Closed sergeyprokhorenko closed 2 years ago
I think UUID v6 and v7 can also be useful for event-driven architectures.
For example, an interface called EventSource
exists for server-sent events. The last event ID can be used so that the server only sends events after the given ID.
Some links about event-driven stuff:
@sergeyprokhorenko,
The best place to mention this would be part of the Introduction, section 1, second paragraph, first line
Current:
A specific use case for UUIDs which has gained popularity is as database primary keys
Proposed:
A specific use case for UUIDs which has gained popularity is as database primary keys, foreign keys and even surrogate keys.
Let me know what you think.
@fabiolimace, I saw your similar comment in another thread. I am not opposed to updating text for another use-case; I just don't know where or how to update the text. Point me in the right direction in Draft 03 and I will give it a stab.

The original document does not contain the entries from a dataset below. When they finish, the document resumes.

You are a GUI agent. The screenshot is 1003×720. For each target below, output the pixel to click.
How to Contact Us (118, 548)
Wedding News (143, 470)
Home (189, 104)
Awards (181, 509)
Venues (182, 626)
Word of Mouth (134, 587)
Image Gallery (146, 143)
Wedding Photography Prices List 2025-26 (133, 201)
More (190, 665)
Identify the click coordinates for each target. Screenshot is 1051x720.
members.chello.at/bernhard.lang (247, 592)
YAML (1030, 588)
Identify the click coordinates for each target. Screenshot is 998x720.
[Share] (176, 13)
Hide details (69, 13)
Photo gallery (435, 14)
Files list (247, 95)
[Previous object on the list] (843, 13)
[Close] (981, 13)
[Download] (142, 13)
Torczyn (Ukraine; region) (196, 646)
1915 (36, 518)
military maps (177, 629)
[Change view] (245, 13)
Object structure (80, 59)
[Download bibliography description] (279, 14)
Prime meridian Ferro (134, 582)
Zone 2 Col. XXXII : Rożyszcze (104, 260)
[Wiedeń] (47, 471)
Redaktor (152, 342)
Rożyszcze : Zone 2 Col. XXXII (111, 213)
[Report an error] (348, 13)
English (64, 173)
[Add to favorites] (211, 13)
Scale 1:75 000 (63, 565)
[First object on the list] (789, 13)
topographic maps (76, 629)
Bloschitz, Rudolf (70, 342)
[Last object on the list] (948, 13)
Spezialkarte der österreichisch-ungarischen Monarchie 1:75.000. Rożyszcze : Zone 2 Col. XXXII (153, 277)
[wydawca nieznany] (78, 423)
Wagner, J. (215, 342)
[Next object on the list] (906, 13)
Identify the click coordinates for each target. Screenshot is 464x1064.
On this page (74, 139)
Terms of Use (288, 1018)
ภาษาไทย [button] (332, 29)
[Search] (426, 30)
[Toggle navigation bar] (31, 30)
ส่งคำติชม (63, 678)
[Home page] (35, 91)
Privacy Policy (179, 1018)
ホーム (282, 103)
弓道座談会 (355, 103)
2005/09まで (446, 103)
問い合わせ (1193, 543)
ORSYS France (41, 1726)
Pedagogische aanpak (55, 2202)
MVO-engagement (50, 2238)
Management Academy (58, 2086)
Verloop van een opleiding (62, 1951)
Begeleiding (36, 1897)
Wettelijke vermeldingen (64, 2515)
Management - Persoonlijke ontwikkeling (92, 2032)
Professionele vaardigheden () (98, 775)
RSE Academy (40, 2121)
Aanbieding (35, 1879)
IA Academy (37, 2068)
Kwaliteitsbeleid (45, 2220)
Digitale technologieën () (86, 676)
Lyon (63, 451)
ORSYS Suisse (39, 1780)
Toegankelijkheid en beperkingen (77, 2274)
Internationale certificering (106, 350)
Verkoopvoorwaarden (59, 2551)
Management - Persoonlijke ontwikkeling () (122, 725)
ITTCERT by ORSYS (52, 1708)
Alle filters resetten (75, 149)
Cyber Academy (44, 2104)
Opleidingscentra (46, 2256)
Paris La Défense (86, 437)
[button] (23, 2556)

I'd like to see us err on the side of less verbiage, rather than more. Do we really need to enumerate all the different flavors of database keys? Let just remove "primary" from this text.
A specific use case for UUIDs which has gained popularity is as database
primarykeys
@broofa, yeah, I was thinking about that approach as well. Abstract it down to "database keys" and leave it at that.
Surrogate keys are not primary keys in a temporal database. Therefore, it makes sense to mention that the UUIDs described in this specification are good as primary keys and as surrogate keys.
Foreign keys should be mentioned too.